Why Using Database (redis, SQL) Would Help When Loading Big Data And RAM Is Running Out Of Memory?

- 1 answer

I need to take 100 000 images from a directory, put them all in one big dictionary where the keys are the ids of the pictures and the values are the numpy arrays of the pixels of the images. Creating this dict takes 19 GB of my RAM and I have 24GB in total. Then I need to order the dictionary with respect to the key and at the end take only the values of this ordered dictionary and save it as one big numpy array. I need this big numpy array because I want to sent it to train_test_split sklearn function and split the whole data to train and test sets with respect to their label. I found this question where they have the same problem with running out of RAM in the step where after creating the dictionary of 19GB I try to sort the dict: How to sort a LARGE dictionary and people suggest using database.

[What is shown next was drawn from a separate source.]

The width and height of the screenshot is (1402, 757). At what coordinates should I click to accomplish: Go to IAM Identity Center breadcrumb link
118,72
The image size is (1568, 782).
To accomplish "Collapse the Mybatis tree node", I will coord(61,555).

def save_all_images_as_one_numpy_array():
    data_dict = {}
    for img in os.listdir('images'):
        id_img = img.split('_')[1]
        loadimg = load_img(os.path.join('images', img))
        x = image.img_to_array(loadimg)
        data_dict[id_img] = x

data_dict = np.stack([ v for k, v in sorted(data_dict.items(), key = lambda x: int(x[0]))])
mmamfile = open_memmap('trythismmapfile.npy', dtype=np.float32, mode='w+',shape=data_dict.shape)
mmamfile[:] = data_dict[:]

def load_numpy_array_with_images():
    a = open_memmap('trythismmapfile.npy', dtype=np.float32, mode='r')

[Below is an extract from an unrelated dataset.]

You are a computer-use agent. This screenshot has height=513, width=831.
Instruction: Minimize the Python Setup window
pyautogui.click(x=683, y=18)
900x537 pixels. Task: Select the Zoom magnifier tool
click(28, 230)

When using np.stack I am stacking each numpy array in new array and this is where I run out of RAM. I can't afford to buy more RAM. I thought I can use redis in docker container but I don't understand why and how using a database will solve my problem?



The reason using a DB helps is because the DB library stores data on the hard-disk rather than in memory. If you look at the documentation for the library the linked answer suggests then you'll see that the first argument is filename, demonstrating that the hard-disk is used.

However, the linked question is talking about sorting by value, not key. Sorting by key will be much less memory intensive although you'll likely still have memory issues when training your model. I'd suggest trying something along the lines of

# Get the list of file names
imgs = os.listdir('images')

# Create a mapping of ID to file name
# This will allow us to sort the IDs then load the files in order
img_ids = {int(img.split('_')[1]): img for img in imgs}

# Get the list of file names sorted by ID
sorted_imgs = [v for k, v in sorted(img_ids.items(), key=lambda x: x[0])]

# Define a function for loading a named img
def load_img(img):
    loadimg = load_img(os.path.join('images', img))
    return image.img_to_array(loadimg)

# Iterate through the sorted file names and stack the results
data_dict = np.stack([load_img(img) for img in sorted_imgs])